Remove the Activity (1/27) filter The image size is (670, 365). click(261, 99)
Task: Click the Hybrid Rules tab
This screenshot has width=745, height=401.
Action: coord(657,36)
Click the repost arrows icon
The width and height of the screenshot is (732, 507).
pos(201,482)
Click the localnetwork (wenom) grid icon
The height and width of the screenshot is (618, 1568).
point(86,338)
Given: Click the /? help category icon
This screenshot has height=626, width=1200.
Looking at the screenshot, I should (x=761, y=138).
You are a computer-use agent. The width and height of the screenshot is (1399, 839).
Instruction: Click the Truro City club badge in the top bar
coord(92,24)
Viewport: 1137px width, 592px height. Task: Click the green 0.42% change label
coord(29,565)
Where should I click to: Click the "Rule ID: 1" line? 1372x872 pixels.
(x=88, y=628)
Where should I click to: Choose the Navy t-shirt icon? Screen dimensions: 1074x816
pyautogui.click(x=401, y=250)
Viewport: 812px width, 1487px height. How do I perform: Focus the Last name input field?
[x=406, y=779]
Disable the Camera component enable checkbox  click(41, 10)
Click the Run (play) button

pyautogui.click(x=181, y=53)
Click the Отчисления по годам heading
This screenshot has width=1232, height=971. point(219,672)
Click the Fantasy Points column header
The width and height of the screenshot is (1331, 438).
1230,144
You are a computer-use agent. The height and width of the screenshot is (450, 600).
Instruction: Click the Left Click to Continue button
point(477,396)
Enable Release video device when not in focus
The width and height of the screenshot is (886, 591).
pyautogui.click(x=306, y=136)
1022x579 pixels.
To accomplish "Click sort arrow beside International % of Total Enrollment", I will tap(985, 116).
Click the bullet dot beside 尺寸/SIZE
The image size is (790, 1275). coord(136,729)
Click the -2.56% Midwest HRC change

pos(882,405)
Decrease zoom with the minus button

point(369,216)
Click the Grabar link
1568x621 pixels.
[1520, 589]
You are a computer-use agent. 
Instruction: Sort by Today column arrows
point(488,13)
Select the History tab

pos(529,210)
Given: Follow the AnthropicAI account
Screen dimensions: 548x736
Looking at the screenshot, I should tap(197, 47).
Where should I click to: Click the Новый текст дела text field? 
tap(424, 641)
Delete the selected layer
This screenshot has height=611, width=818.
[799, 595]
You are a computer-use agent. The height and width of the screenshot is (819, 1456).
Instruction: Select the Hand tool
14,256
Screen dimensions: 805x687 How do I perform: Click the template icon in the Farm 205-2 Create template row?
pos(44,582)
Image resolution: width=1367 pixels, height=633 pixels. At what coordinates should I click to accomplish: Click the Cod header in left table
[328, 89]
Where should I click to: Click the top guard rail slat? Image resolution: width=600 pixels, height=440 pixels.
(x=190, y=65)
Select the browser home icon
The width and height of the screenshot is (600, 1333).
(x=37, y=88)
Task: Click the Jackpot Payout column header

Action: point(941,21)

+--

Objective: Rewrite all of the items with "Instruction" swapped for "Directive" wherever it appears, leaving everything else unchanged.

Answer:
Remove the Activity (1/27) filter The image size is (670, 365). click(261, 99)
Task: Click the Hybrid Rules tab
This screenshot has width=745, height=401.
Action: coord(657,36)
Click the repost arrows icon
The width and height of the screenshot is (732, 507).
pos(201,482)
Click the localnetwork (wenom) grid icon
The height and width of the screenshot is (618, 1568).
point(86,338)
Given: Click the /? help category icon
This screenshot has height=626, width=1200.
Looking at the screenshot, I should (x=761, y=138).
You are a computer-use agent. The width and height of the screenshot is (1399, 839).
Directive: Click the Truro City club badge in the top bar
coord(92,24)
Viewport: 1137px width, 592px height. Task: Click the green 0.42% change label
coord(29,565)
Where should I click to: Click the "Rule ID: 1" line? 1372x872 pixels.
(x=88, y=628)
Where should I click to: Choose the Navy t-shirt icon? Screen dimensions: 1074x816
pyautogui.click(x=401, y=250)
Viewport: 812px width, 1487px height. How do I perform: Focus the Last name input field?
[x=406, y=779]
Disable the Camera component enable checkbox  click(41, 10)
Click the Run (play) button

pyautogui.click(x=181, y=53)
Click the Отчисления по годам heading
This screenshot has width=1232, height=971. point(219,672)
Click the Fantasy Points column header
The width and height of the screenshot is (1331, 438).
1230,144
You are a computer-use agent. The height and width of the screenshot is (450, 600).
Directive: Click the Left Click to Continue button
point(477,396)
Enable Release video device when not in focus
The width and height of the screenshot is (886, 591).
pyautogui.click(x=306, y=136)
1022x579 pixels.
To accomplish "Click sort arrow beside International % of Total Enrollment", I will tap(985, 116).
Click the bullet dot beside 尺寸/SIZE
The image size is (790, 1275). coord(136,729)
Click the -2.56% Midwest HRC change

pos(882,405)
Decrease zoom with the minus button

point(369,216)
Click the Grabar link
1568x621 pixels.
[1520, 589]
You are a computer-use agent. 
Directive: Sort by Today column arrows
point(488,13)
Select the History tab

pos(529,210)
Given: Follow the AnthropicAI account
Screen dimensions: 548x736
Looking at the screenshot, I should tap(197, 47).
Where should I click to: Click the Новый текст дела text field? 
tap(424, 641)
Delete the selected layer
This screenshot has height=611, width=818.
[799, 595]
You are a computer-use agent. The height and width of the screenshot is (819, 1456).
Directive: Select the Hand tool
14,256
Screen dimensions: 805x687 How do I perform: Click the template icon in the Farm 205-2 Create template row?
pos(44,582)
Image resolution: width=1367 pixels, height=633 pixels. At what coordinates should I click to accomplish: Click the Cod header in left table
[328, 89]
Where should I click to: Click the top guard rail slat? Image resolution: width=600 pixels, height=440 pixels.
(x=190, y=65)
Select the browser home icon
The width and height of the screenshot is (600, 1333).
(x=37, y=88)
Task: Click the Jackpot Payout column header

Action: point(941,21)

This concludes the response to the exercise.